Okay. So you see this as a problem to address in the the next coming sort of quarters and is that all done through the post-training and the you know the the the malleability that gets applied once a model is is trained or are there more deterministic things that you can do? Are there is there are there techniques that you can bring to bear?

I think more than anything what we need is the wisdom of the crowds here. And so that means that people need to be able to use APIs, use open source models and pressure test these things and adapt them and play with them in many different ways. The challenge is that in a few years time these models are going to be so powerful that either reckless uses of them or sort of naive users are going to end up producing systems which are really bad.

Like for example, there are already, you know, I spend quite a lot of time on Tik Tok. I think Tik Tok is incredible. I think people who don't are really missing an important part of culture. You know, there are tons of young people on there who are who are designing these manipulative negging bots which will like form a relationship and then try and shake you down for money and pull away and go ghosting and stuff like this. And then there are like how-to videos showing it and people, you know, showing their account, their PayPal accounts, how much money they're making and so on.

I mean, there are lots of these examples coming up. And just to be clear, we've seen this at every single wave of technology. You know, when the app stores were very open 10 years ago, there were surveillance apps, you know, to track a girlfriend or, you know, boyfriend or a partner and spy on them. Most of the time was obviously a girlfriend. And, you know, those things were really awful. They were basically about getting revenge.

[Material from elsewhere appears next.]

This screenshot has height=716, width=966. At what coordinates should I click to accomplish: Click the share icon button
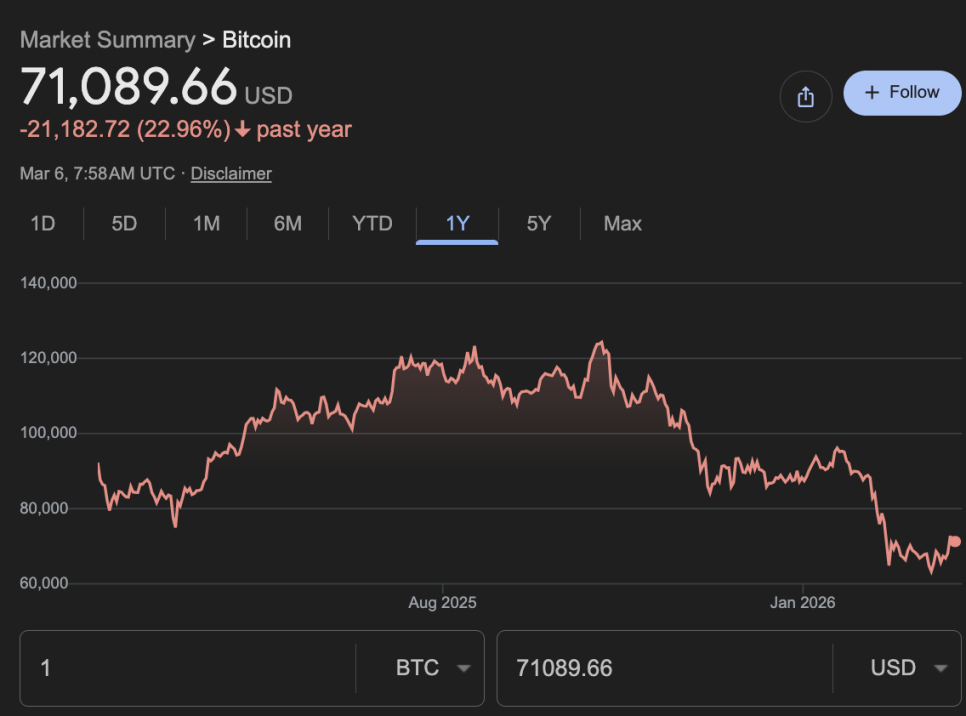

And you know, now that we've got photorealistic porn that can be morphed onto the body or face of of someone that you know, there are these like, you know, deep fake porn sites that you can just spin up in a second. So this is where we need activist, interventionist, confident government that can, you know, move quickly, close things down, you know, require us as companies, but also the open web to just be very aggressive and swift and, you know, we might sweep things up like in some ways the false positive, false negative threshold is going to shift a little bit. So it may be that we sweep up things and that we're overinterventionist.

And I think that's the definition of putting the precautionary principle into practice. This is a moment where it's better to be a bit careful. And you know as that's very unfamiliar to us, right? Because in the past science and technology has been about like you know ripping the wrapping off your present and trying to like pull it open as fast as possible and get it out there and shove it to everybody the world over. And that has been amazing for humanity. And now the culture has to shift a little bit.

It may be difficult, right? It may be difficult to get governments to stand up in the period of time that's available. You say a few years, but I I think about what I see right now. So there was a piece of open source software released a couple of weeks ago. It was called Claudebot. It's now called Molebot because it had nothing to do with anthropic. Confused the hell out of me for the first few days I was using it. And what it allows you to do is, you know, run this this locally or on a cheap VPS and interact with it with with WhatsApp.

And it's a really impressive bit of software. I mean, essentially, it tries to maintain some kind of memory, some kind of learning, has a lot of tool use. So, within a few minutes of getting Claudebot up and running, you know, I was through WhatsApp turning my Elgato lights on and off and getting snapshots of my CCTV cameras. It by the way is not on the open web. It's sort of nested in a sort of hidden hidden IP.

And the thing about Claudebot is that it is open source and it will run with with any underlying model. So it doesn't have to use an anthropic one. I was using an open- source model. And I read something on on X and I don't know if this is true or not, but it gets to a mindset that I think you you touched on about the app store and surveillance apps where somebody said, "I've set Claudebot up and I've given it instructions to message my wife once in a while with empathetic messages. She's been talking to it for two days. I haven't looked at a single one."

And this is a proliferation question. So, you know, you've you've worked a lot with governments. I mean before you were at deep mind you were doing a lot of work in very difficult policy areas. So wouldn't you hear yourself saying we need governments to be brave and you look at the governments that there are and you look at where we can and can't get agreement now I would hearing that be thinking that probably can't be the route we have to take. We may need to find you know some other way forward if this risk is as grave as you suggest.

You know, first of all, reducing the cost of intelligence necessarily means that people who want to do bad things are going to have a massively easier time of it. It's going to be like having a team of very smart strategists and program managers and engineers around you. And so, just as the last wave of technology reduced the cost of broadcast and now, you know, you barely need a team of a few people to help you do the amazing things that you do, you know, we are reducing the cost of action, right? So that's the world that we're moving to and we have to adapt to a moment where any it's possible to get anything done.

Now the tools themselves it's not quite the same as you know the invention of the laptop or the mobile phone where you can say well the laptop is used for all these good things and is clearly used for horrific things all over the world as well and so the tool is just completely neutral. And that's why I kind of draw people back to that four you know sort of paradigm frame. This is a new class of hyperobject. It's not a tool. It's not a human. It's not the natural environment. This is a fourth class of kind of being because it is basically unquestionably staggering that it can autonomously log into your home system and get your security camera details.

And you know, loads of us are playing with this obviously in the last few weeks. It's it's pretty awesome. I It's wild to see. Um and so the only way to address that is to be experimental with it and use it to be very honest and direct about the ways in which it can go wrong to share those publicly. I think we have a great history in the security industry of public disclosure of you know zero days and other bugs in a timely way and that has been actually very successful over the last 30 or 40 years of the internet in keeping us relatively stable.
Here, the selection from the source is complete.